El artista urbano Eduardo, conocido artísticamente como “t.rvko”, generó polémica por las letras de sus canciones, las cuales han sido cuestionadas por su contenido explícito y referencias a la delincuencia. En uno de sus temas más conocidos, “QUE SOPA”, interpretado junto al artista ‘Tolon’ y disponible en el canal de YouTube LA OF (@laofician031), se aprecian frases que retratan sin filtros la vida en los barrios marginales, pero que también rozan con la apología al delito.
En fragmentos como “Me llama mi causa directo de prisión, pidiéndome un número pa’ una extorsión… si alguno traiciona termina en cajón” o “La calle es mi vida, el rap mi profesión, 10 años no pasan en vano soplón”, se evidencia una narrativa cruda que romantiza la violencia, la lealtad criminal y el desprecio por la autoridad.

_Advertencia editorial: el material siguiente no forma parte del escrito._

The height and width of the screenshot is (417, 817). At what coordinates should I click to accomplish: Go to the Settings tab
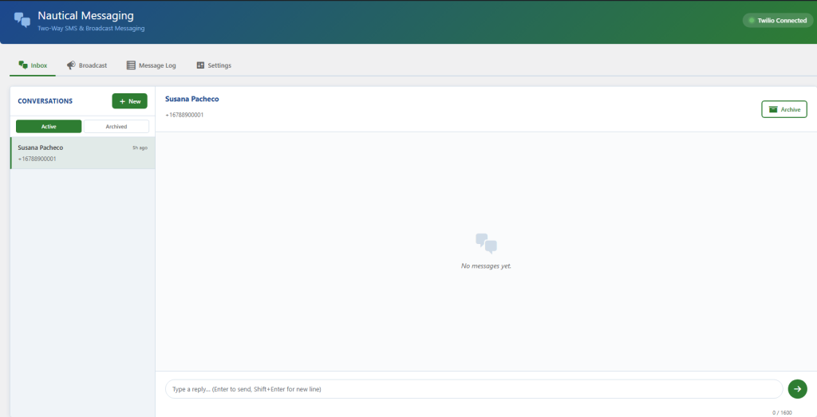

Si bien el rap y el trap urbano suelen ser expresiones auténticas de realidades sociales duras —funcionando como denuncia o desahogo—, en este caso, las letras de “t.rvko” parecen normalizar conductas delictivas y glorificar un estilo de vida ligado al crimen.
La frontera entre retratar la marginalidad y hacer apología de ella es delgada, y en “QUE SOPA”, esa línea parece cruzarse. Más que una crítica social o una reflexión artística, las letras se perciben como un reflejo sin filtro pero también sin distancia crítica, lo que podría influir negativamente en oyentes jóvenes o vulnerables.
En suma, las canciones de “t.rvko” dejan al descubierto el rostro más controversial del rap callejero: aquel que, lejos de cuestionar la violencia, la celebra.